A safe public cloud security strategy based on five basic measures
Online threats will never abate and the technologies used by those up to no good will increasingly become more advanced. For this reason it’s important to be “in control”. And this, in essence, is what a safe public cloud security strategy is all about. In order to achieve this it’s very important to understand how the various applications run and where data is stored.
The Cyber Security Council (CSR) has been alerting the Netherlands to its digital vulnerability for many years. Often, not even the most basic security measures are taken. This was confirmed in our Security Awareness Study in mid-2020. While it need not be so complicated at all. Here are five steps each organisation should take for the purpose of ensuring security & compliance in the public cloud.
Five basic security measures
Firstly, the foundation must be in good order. This begins with defining who has which responsibilities. Organisations can opt for an IaaS, PaaS or SaaS solution. Each form has its own structure of responsibilities. Craving a lot of freedom automatically increases one’s responsibility. Furthermore, it’s important to know where specific data is stored. Consider how important certain data is to your organisation and, based on that, make a choice on where and how that data should be stored. When doing this, do keep the corresponding laws and regulations in mind (see item 4).

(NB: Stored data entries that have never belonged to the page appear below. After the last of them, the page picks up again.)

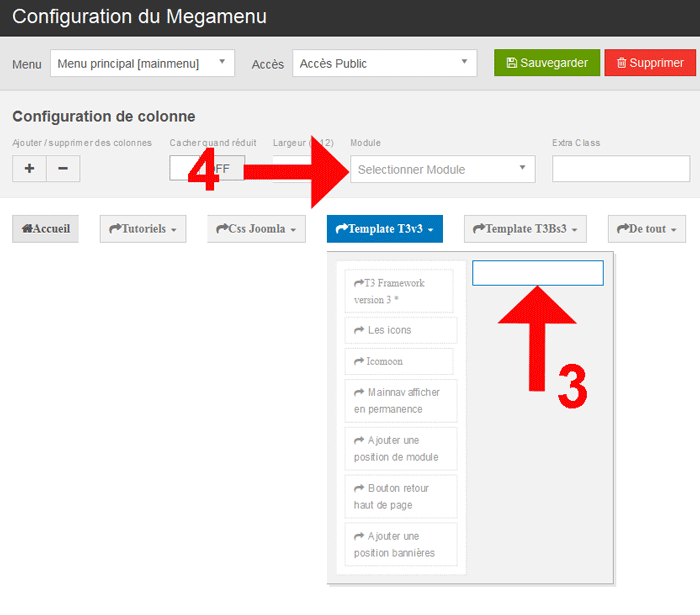This screenshot has height=615, width=700.
Task: Click the Icomoon submenu item
Action: (x=398, y=361)
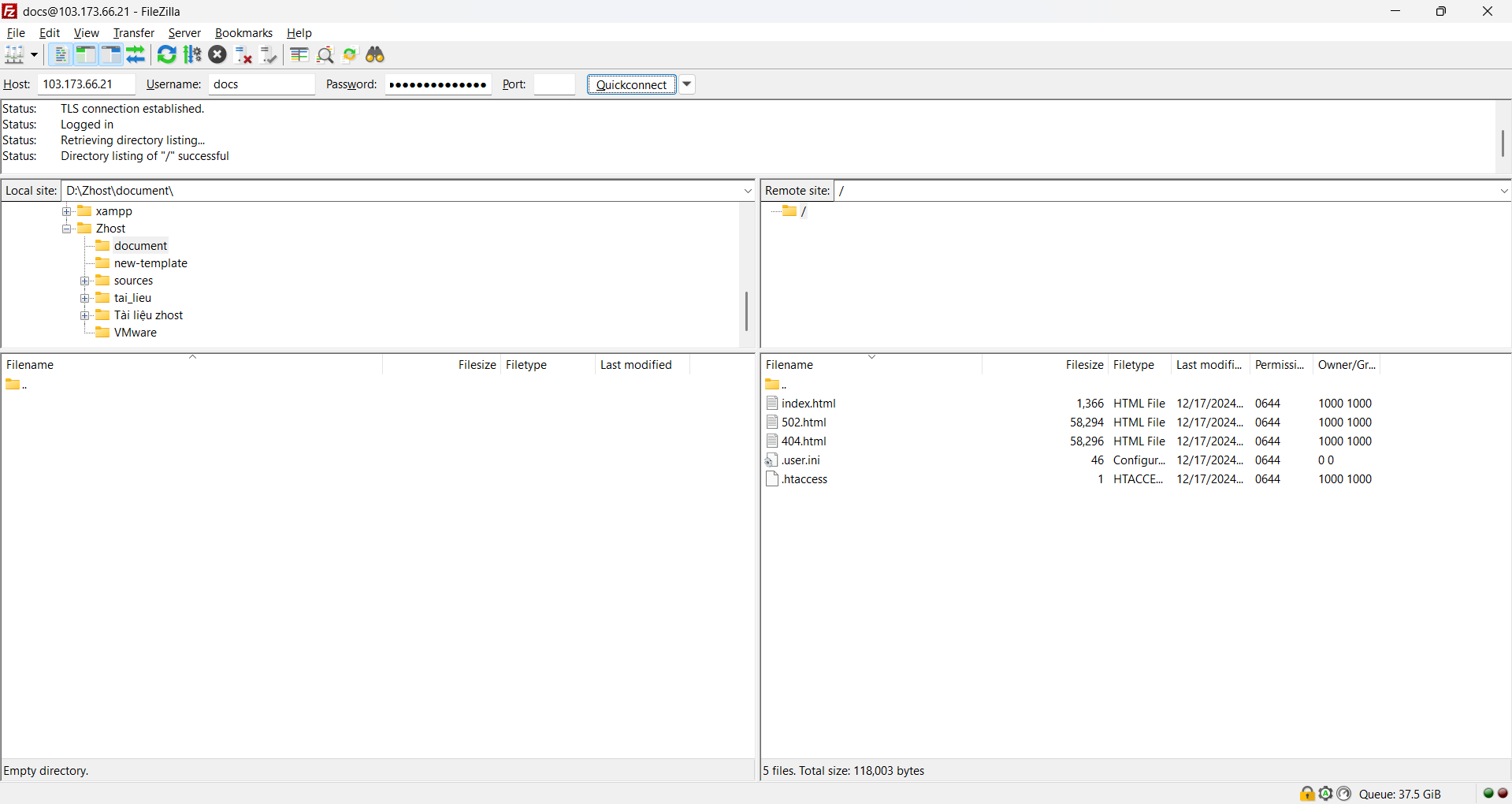The width and height of the screenshot is (1512, 804).
Task: Open the Quickconnect history dropdown arrow
Action: 687,84
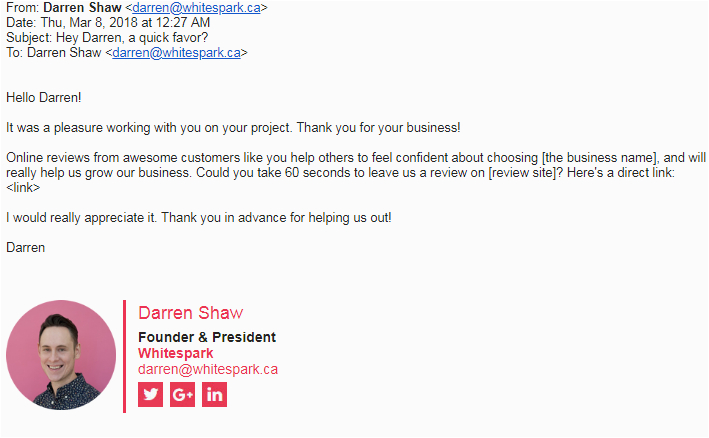This screenshot has width=709, height=438.
Task: Click the Twitter icon in the signature
Action: [151, 395]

Secure your IT from the ground up. We refer to this as “secure by design”. Segmentation forms an important part of this. It prevents multiple apps running in the same network segment. In addition, it would be good to limit the access to data per person. This substantially decreases the risk of a man-made data breach. Implement (security)updates by the IT Department on a regular basis, but do apply “continuous hardening” to software vendor configurations. These are intended to facilitate the easy operation of the app. It makes for excellent marketing but quite often these standard features are not used at all. Organisations should always wonder what it is they really use and whether it is necessaryAlthough this makes sense, it is often given a low priority. And once an application is live, many organisations leave it as it is.
- Security Awareness
It takes more than technical solutions to achieve your goal. After all, there is always the potential for human error. Employees are often not aware of the possible disastrous consequences of clicking on a link in a phishing mail or the downloading of malware, and accidents do happen. This is why it’s to the benefit of each organisation that employees are aware of the risks and know how to act on it if something still goes wrong unexpectedly. We’ve observed that training people and carrying out phishing tests is still necessary and that it works. Several effective and accessible training modules are available for this and can be adapted to your organisation’s requirements.
Compliance is, and the same applies to awareness, the responsibility of the entire organisation. You have to ensure that your processes are in good order, that they meet laws and regulations and that everyone adheres to this. How to deal with data? Here as well it’s important to create awareness among all employees and perform regular checks. Quite a chore when all the data is stored in-house, but what if you are (partly) making use of the public cloud? Solvinity invested in this and was the first Managed Service Provider in the Netherlands to receive an SOC 2 Compliance Report on the entire management environment, including Azure cloud.
Invest in knowledge. Security is a discipline that is constantly in motion. This makes it essential to keep the knowledge up to date. It’s a speciality that can be quite an expensive undertaking if this field is not your core business. Outsourcing it to a reliable and experienced partner with the benefit of scale could then be a serious consideration. At Solvinity we have to deal with the circumstances of a great variety of customers, which makes for an ongoing learning and innovation process. We are as secure as our strictest customer, which is something all customers benefit from. That’s what makes working at Solvinity so much fun; we’re always on the ball.